→ **Supplied entries**:
-*-

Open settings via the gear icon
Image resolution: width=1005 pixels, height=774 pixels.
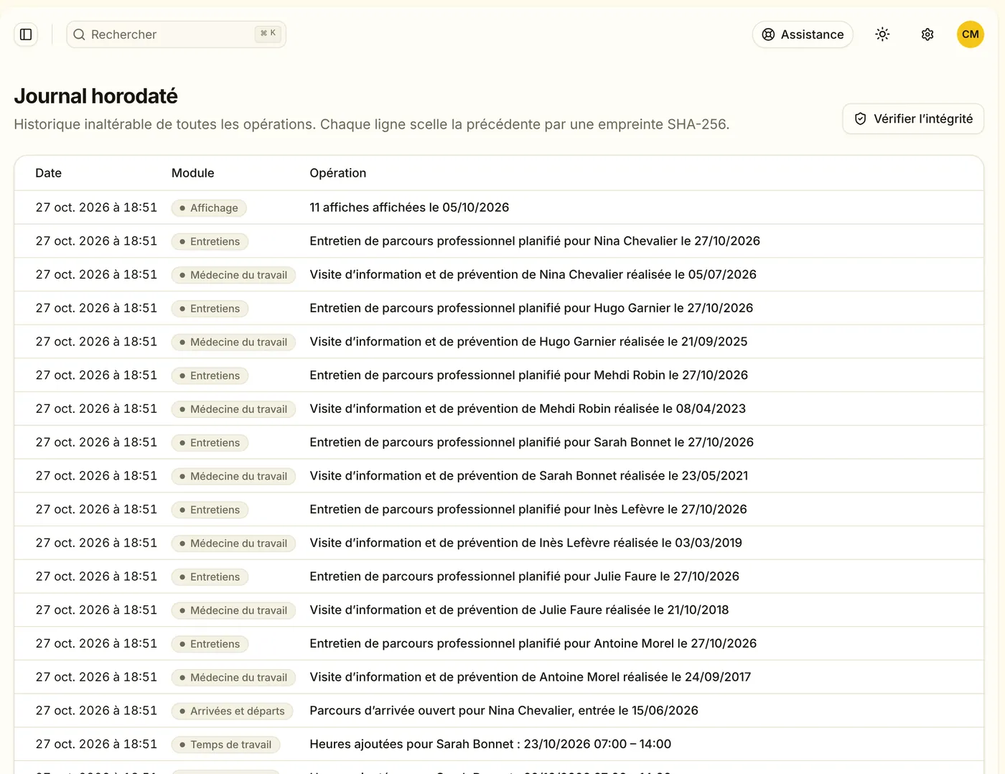[927, 34]
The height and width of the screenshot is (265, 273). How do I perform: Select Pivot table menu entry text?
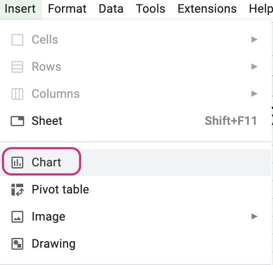(x=60, y=189)
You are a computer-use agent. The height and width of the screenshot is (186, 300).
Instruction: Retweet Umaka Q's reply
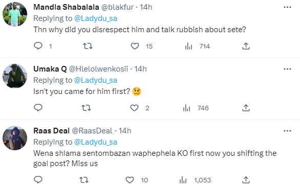87,108
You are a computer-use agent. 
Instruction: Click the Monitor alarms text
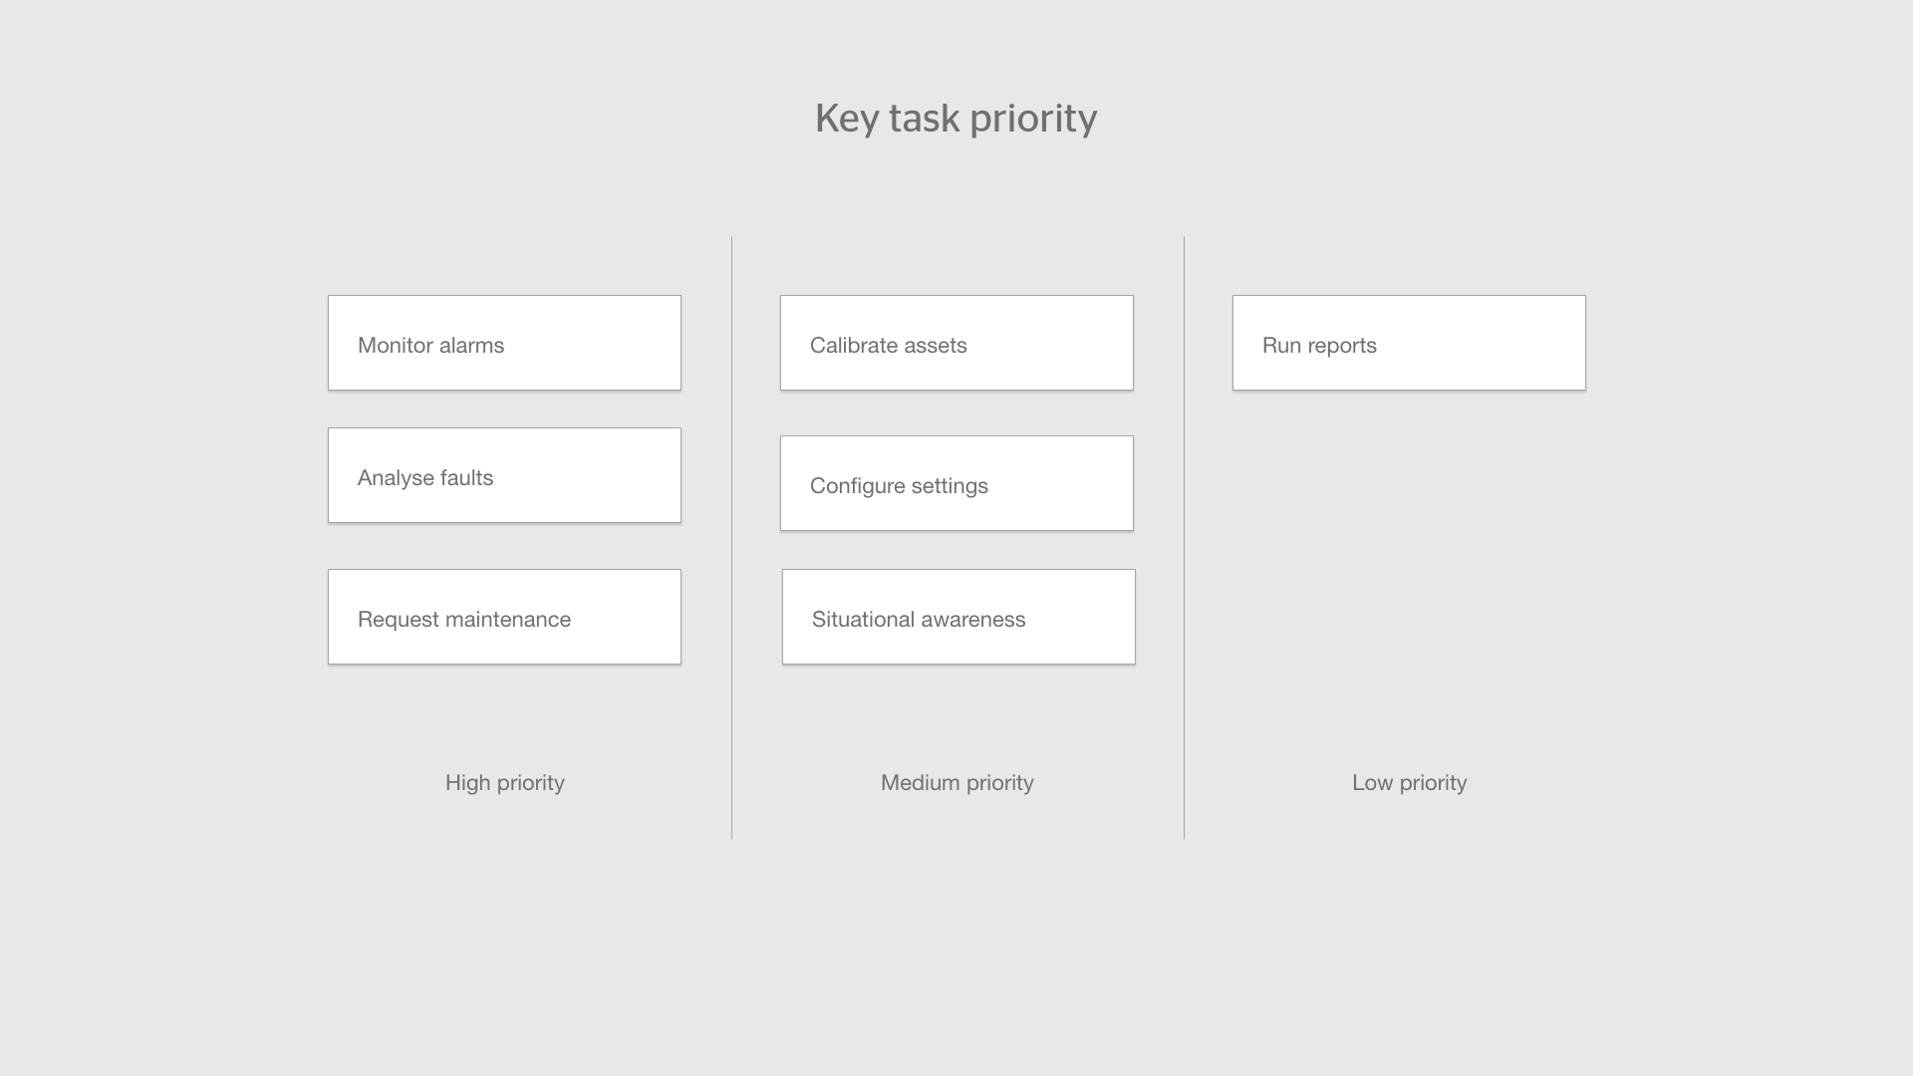(431, 346)
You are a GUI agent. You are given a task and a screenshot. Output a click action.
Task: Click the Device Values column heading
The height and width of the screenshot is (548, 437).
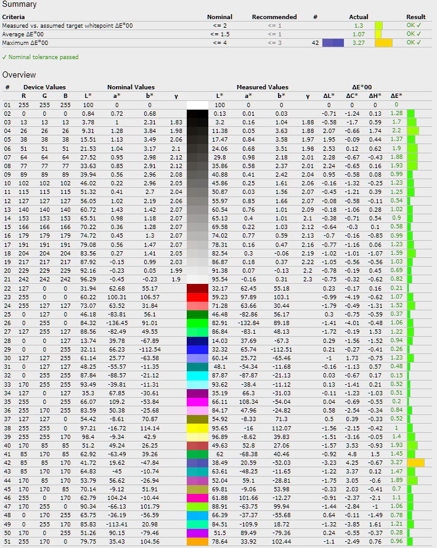click(44, 87)
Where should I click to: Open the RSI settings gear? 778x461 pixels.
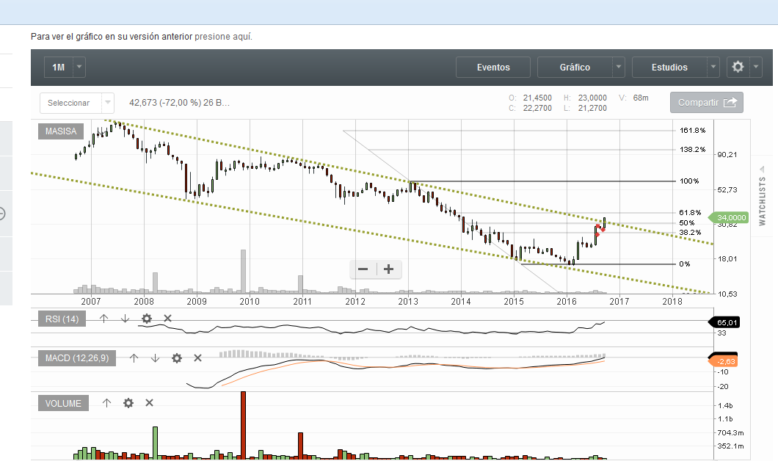[x=147, y=318]
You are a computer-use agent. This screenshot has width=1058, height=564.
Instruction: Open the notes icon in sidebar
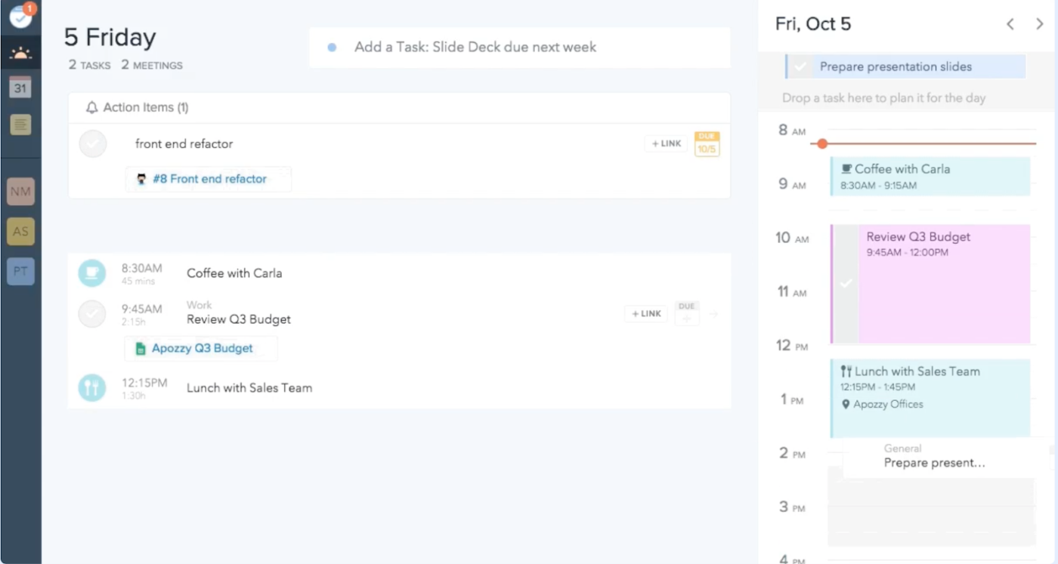pyautogui.click(x=20, y=124)
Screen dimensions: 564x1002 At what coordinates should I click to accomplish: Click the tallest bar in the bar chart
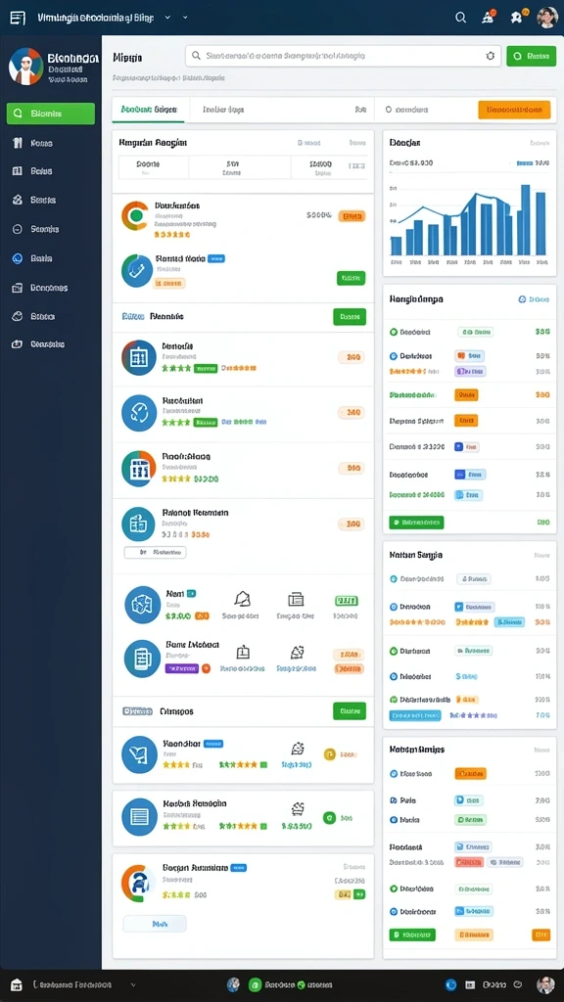pos(526,220)
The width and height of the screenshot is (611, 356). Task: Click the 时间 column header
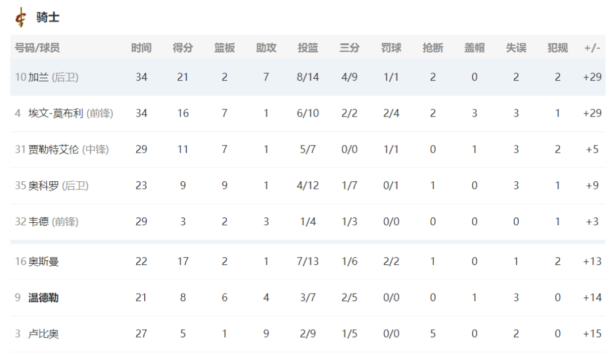141,48
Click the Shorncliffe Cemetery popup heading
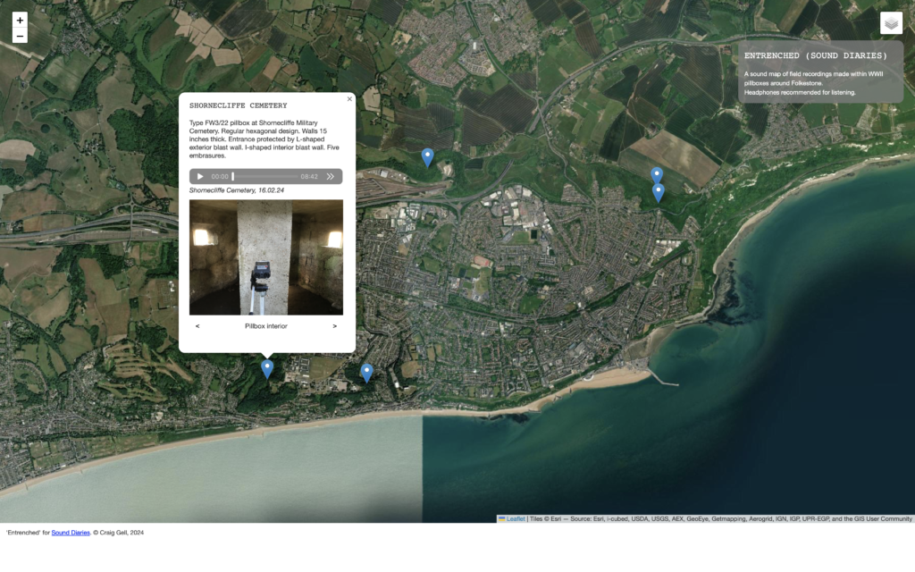Viewport: 915px width, 572px height. (238, 105)
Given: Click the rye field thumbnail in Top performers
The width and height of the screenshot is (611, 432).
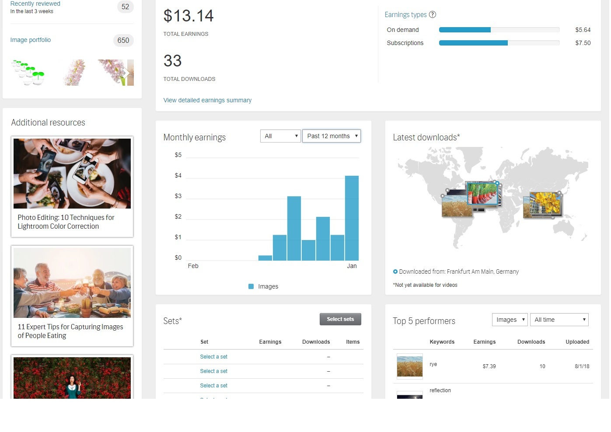Looking at the screenshot, I should click(409, 366).
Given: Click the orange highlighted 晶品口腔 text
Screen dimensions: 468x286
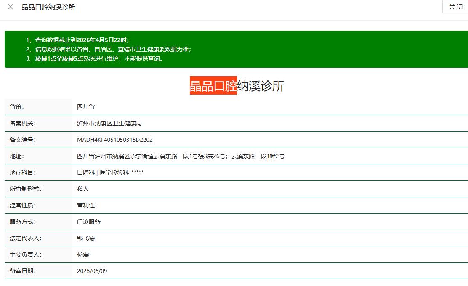Looking at the screenshot, I should (x=213, y=86).
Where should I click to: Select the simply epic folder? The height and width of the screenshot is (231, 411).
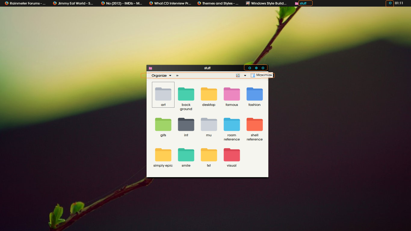point(163,158)
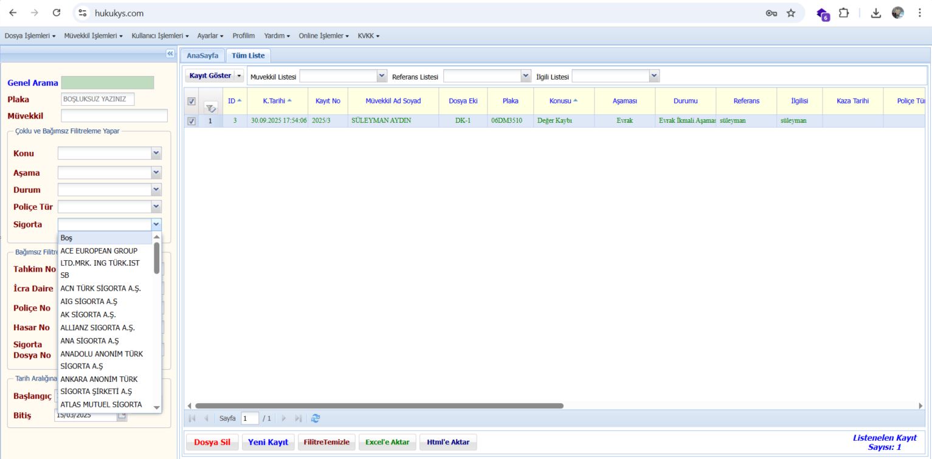932x459 pixels.
Task: Click the grid horizontal scrollbar
Action: click(379, 406)
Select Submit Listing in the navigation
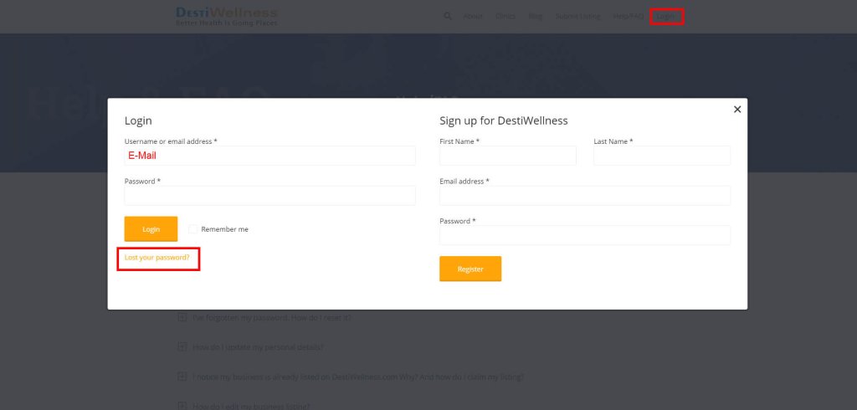This screenshot has width=857, height=410. tap(577, 16)
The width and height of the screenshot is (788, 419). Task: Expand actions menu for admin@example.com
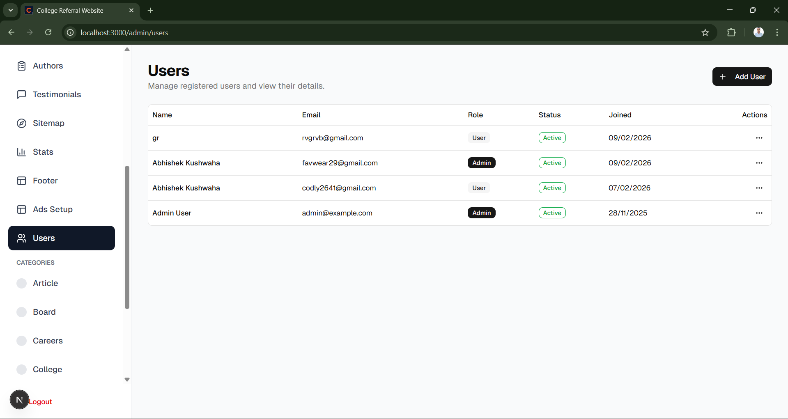759,213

-*-

→ **Exercise requirements**:
Quote precisely the lines of the data from the line containing "The width and height of the screenshot is (788, 419)." through its final line, both included, excluding pictures.

→ **Exercise solution**:
The width and height of the screenshot is (788, 419). Task: Expand actions menu for admin@example.com
759,213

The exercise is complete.